Word for word, restate the lines from the start of the data below through the line containing "NÁROČNÝ BOJ O".

-------- Working data --------

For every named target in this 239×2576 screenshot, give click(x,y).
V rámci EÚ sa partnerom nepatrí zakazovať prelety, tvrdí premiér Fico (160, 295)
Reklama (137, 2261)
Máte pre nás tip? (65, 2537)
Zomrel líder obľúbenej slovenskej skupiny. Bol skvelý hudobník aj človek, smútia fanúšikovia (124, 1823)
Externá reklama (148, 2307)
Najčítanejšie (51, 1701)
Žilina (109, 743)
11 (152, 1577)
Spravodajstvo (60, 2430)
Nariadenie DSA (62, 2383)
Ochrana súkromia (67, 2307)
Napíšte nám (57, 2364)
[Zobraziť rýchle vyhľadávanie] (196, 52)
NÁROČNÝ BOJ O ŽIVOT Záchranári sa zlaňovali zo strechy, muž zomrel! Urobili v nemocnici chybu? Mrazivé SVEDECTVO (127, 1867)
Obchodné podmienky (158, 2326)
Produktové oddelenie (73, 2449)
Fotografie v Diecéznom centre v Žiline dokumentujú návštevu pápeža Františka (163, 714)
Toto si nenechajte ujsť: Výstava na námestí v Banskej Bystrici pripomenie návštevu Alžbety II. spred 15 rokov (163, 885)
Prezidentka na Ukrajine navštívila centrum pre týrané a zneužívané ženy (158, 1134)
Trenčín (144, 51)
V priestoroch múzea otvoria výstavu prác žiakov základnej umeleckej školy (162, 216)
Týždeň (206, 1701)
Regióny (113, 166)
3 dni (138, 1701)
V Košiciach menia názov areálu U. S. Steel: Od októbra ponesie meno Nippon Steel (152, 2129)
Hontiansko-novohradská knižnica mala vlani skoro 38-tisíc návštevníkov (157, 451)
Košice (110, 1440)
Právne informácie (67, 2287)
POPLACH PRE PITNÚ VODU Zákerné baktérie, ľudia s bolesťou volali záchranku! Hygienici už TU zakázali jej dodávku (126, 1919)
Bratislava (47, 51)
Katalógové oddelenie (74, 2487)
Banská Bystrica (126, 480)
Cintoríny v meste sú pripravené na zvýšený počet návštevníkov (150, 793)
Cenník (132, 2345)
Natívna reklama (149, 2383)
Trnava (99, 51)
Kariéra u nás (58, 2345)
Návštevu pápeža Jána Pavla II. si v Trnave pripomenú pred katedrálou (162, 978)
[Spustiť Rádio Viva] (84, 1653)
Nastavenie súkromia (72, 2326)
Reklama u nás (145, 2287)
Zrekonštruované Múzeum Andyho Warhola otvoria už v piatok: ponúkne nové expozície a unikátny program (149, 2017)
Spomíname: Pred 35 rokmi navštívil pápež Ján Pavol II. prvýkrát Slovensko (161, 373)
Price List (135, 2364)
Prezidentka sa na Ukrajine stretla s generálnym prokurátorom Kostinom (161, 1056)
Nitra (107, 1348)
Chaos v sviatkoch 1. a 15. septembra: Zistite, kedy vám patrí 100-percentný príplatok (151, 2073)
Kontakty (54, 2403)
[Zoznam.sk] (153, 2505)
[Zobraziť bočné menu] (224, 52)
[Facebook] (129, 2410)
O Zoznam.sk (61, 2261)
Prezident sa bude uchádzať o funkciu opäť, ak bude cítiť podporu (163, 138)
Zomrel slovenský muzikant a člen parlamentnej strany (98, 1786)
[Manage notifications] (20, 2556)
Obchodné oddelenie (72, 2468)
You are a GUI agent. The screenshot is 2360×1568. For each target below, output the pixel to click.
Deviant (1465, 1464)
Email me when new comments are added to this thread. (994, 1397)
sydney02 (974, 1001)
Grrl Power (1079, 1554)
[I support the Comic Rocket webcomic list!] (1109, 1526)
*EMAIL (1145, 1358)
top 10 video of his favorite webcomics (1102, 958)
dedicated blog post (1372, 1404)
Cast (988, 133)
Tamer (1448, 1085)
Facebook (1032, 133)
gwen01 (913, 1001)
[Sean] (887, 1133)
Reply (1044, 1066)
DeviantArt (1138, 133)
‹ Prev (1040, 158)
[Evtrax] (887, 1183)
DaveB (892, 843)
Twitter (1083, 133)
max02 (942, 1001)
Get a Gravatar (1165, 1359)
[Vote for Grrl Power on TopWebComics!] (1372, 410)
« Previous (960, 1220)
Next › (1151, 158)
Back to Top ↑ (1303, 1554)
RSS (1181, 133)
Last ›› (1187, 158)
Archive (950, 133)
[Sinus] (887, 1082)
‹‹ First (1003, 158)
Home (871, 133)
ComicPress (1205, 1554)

--------

| Exercise solution |
For every named target in this 239×2576 screenshot, give click(x,y).
V rámci EÚ sa partnerom nepatrí zakazovať prelety, tvrdí premiér Fico (160, 295)
Reklama (137, 2261)
Máte pre nás tip? (65, 2537)
Zomrel líder obľúbenej slovenskej skupiny. Bol skvelý hudobník aj človek, smútia fanúšikovia (124, 1823)
Externá reklama (148, 2307)
Najčítanejšie (51, 1701)
Žilina (109, 743)
11 (152, 1577)
Spravodajstvo (60, 2430)
Nariadenie DSA (62, 2383)
Ochrana súkromia (67, 2307)
Napíšte nám (57, 2364)
[Zobraziť rýchle vyhľadávanie] (196, 52)
NÁROČNÝ BOJ O ŽIVOT Záchranári sa zlaňovali zo strechy, muž zomrel! Urobili v nemocnici chybu? Mrazivé SVEDECTVO (127, 1867)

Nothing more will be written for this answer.